## Problem details
Copy the items verbatim, starting at the first line and continuing up to and including the line containing "What do you see at coordinates (200, 88)".

## The data
-- -- --
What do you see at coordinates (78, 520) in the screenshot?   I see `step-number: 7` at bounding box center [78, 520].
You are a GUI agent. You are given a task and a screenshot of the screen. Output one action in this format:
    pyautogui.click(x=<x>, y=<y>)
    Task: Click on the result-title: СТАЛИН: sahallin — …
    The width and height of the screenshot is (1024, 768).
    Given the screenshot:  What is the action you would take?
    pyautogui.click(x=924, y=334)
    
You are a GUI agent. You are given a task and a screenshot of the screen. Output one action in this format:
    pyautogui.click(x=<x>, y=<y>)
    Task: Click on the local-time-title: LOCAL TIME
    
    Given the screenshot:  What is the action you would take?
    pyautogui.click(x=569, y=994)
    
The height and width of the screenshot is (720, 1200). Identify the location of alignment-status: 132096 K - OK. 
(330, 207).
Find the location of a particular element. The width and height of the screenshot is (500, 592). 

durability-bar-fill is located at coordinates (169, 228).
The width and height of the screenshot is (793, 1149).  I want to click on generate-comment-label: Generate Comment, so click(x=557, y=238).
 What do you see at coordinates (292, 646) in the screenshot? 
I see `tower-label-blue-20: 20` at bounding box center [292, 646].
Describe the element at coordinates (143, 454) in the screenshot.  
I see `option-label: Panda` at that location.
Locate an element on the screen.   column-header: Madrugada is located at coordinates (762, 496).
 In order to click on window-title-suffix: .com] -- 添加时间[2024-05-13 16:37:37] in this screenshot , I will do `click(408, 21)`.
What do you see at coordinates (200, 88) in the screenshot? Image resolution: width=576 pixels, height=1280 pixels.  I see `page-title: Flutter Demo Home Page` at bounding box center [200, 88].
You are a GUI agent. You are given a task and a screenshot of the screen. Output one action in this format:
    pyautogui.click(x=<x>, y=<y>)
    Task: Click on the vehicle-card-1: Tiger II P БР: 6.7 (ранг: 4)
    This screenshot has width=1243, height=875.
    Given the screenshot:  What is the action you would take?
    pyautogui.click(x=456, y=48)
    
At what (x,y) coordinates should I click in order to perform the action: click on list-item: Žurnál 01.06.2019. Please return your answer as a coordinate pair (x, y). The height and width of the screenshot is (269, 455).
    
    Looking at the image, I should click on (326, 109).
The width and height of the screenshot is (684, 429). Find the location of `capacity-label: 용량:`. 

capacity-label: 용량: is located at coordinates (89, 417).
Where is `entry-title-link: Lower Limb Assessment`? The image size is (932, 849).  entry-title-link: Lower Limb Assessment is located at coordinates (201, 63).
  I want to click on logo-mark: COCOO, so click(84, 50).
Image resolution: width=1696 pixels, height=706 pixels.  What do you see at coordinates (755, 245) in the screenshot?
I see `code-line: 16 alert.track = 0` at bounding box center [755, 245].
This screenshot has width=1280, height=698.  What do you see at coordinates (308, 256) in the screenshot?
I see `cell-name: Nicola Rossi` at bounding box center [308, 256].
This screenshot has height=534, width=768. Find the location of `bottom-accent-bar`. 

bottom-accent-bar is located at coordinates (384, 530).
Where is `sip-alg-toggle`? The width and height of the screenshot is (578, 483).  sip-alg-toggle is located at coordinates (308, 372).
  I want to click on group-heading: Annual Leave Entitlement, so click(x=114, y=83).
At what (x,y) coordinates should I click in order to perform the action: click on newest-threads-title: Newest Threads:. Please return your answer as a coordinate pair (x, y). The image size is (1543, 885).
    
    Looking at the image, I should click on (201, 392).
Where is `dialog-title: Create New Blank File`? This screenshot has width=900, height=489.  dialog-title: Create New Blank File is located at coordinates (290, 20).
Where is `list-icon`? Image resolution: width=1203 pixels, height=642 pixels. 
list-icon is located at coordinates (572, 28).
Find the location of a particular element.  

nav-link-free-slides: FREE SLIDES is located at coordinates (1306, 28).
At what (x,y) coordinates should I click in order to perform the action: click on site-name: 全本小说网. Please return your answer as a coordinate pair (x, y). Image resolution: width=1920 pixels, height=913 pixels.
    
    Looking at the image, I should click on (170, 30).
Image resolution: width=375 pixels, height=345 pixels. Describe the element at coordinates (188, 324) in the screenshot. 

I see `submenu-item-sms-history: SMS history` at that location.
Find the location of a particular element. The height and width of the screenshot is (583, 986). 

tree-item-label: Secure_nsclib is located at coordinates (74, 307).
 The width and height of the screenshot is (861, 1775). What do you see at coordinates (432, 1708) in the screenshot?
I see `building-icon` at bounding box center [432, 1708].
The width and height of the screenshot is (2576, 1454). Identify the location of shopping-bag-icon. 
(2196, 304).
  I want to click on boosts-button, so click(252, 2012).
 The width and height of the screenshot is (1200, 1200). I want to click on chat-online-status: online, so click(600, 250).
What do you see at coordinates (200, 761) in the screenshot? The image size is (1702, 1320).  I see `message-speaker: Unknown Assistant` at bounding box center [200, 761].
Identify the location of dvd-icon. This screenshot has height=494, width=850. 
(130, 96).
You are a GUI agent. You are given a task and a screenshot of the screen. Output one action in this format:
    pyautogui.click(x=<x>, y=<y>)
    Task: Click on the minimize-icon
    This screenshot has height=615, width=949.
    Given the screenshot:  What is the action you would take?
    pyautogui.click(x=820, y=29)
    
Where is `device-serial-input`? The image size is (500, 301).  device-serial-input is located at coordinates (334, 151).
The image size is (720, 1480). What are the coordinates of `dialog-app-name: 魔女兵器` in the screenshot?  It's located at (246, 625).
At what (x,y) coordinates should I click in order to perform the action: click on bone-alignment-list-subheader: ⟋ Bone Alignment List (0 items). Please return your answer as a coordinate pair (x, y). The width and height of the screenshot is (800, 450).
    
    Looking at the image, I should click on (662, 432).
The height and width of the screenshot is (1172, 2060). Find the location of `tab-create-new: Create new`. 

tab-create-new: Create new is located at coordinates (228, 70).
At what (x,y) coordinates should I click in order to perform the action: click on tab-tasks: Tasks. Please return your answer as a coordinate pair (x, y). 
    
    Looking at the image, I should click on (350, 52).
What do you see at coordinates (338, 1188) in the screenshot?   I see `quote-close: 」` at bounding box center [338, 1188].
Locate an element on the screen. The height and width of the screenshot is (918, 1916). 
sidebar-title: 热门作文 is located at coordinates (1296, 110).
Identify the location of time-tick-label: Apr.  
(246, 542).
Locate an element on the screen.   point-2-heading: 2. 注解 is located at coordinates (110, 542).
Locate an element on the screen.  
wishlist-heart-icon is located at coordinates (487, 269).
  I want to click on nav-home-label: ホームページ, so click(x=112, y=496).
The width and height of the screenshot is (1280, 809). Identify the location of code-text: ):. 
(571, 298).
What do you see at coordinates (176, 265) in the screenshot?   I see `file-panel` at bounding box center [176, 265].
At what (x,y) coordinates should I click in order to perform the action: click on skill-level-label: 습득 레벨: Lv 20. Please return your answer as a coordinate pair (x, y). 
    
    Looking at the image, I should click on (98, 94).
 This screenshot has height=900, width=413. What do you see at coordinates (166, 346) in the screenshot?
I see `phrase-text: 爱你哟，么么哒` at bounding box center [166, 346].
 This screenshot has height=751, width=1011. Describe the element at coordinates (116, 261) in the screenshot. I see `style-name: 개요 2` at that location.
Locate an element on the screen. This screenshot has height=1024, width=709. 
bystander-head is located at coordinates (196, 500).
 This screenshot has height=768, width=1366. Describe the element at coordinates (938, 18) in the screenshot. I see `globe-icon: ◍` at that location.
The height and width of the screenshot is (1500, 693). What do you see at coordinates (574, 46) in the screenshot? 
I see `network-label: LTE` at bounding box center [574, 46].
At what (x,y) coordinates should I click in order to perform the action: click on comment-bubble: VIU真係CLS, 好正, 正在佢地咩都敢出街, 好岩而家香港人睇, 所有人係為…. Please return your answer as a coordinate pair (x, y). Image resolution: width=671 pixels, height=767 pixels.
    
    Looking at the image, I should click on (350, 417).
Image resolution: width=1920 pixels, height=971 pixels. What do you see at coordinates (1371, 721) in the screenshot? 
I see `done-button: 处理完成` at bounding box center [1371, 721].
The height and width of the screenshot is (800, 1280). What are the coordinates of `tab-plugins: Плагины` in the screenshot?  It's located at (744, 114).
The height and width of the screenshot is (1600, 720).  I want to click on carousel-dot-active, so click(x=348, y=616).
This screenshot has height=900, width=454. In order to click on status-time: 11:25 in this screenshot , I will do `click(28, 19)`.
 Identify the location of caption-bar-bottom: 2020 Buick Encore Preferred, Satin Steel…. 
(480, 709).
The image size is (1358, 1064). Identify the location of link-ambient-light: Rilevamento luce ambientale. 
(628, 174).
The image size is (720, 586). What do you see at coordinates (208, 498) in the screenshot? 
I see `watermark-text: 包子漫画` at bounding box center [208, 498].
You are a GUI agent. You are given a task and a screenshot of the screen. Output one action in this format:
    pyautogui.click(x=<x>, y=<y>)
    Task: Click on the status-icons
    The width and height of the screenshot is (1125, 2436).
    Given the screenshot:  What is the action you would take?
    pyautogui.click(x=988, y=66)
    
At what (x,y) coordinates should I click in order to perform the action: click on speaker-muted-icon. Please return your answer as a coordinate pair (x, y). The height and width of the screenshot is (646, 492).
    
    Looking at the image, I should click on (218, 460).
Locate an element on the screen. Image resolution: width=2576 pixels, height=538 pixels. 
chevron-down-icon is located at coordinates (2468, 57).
-- -- --
## Result of this exercise
What do you see at coordinates (78, 520) in the screenshot?   I see `step-number: 7` at bounding box center [78, 520].
You are a GUI agent. You are given a task and a screenshot of the screen. Output one action in this format:
    pyautogui.click(x=<x>, y=<y>)
    Task: Click on the result-title: СТАЛИН: sahallin — …
    The width and height of the screenshot is (1024, 768).
    Given the screenshot:  What is the action you would take?
    pyautogui.click(x=924, y=334)
    
You are a GUI agent. You are given a task and a screenshot of the screen. Output one action in this format:
    pyautogui.click(x=<x>, y=<y>)
    Task: Click on the local-time-title: LOCAL TIME
    
    Given the screenshot:  What is the action you would take?
    pyautogui.click(x=569, y=994)
    
The height and width of the screenshot is (720, 1200). Identify the location of alignment-status: 132096 K - OK. 
(330, 207).
Find the location of a particular element. The width and height of the screenshot is (500, 592). 

durability-bar-fill is located at coordinates (169, 228).
The width and height of the screenshot is (793, 1149).  I want to click on generate-comment-label: Generate Comment, so click(x=557, y=238).
 What do you see at coordinates (292, 646) in the screenshot? 
I see `tower-label-blue-20: 20` at bounding box center [292, 646].
Describe the element at coordinates (143, 454) in the screenshot.  
I see `option-label: Panda` at that location.
Locate an element on the screen.   column-header: Madrugada is located at coordinates (762, 496).
 In order to click on window-title-suffix: .com] -- 添加时间[2024-05-13 16:37:37] in this screenshot , I will do `click(408, 21)`.
What do you see at coordinates (200, 88) in the screenshot? Image resolution: width=576 pixels, height=1280 pixels.  I see `page-title: Flutter Demo Home Page` at bounding box center [200, 88].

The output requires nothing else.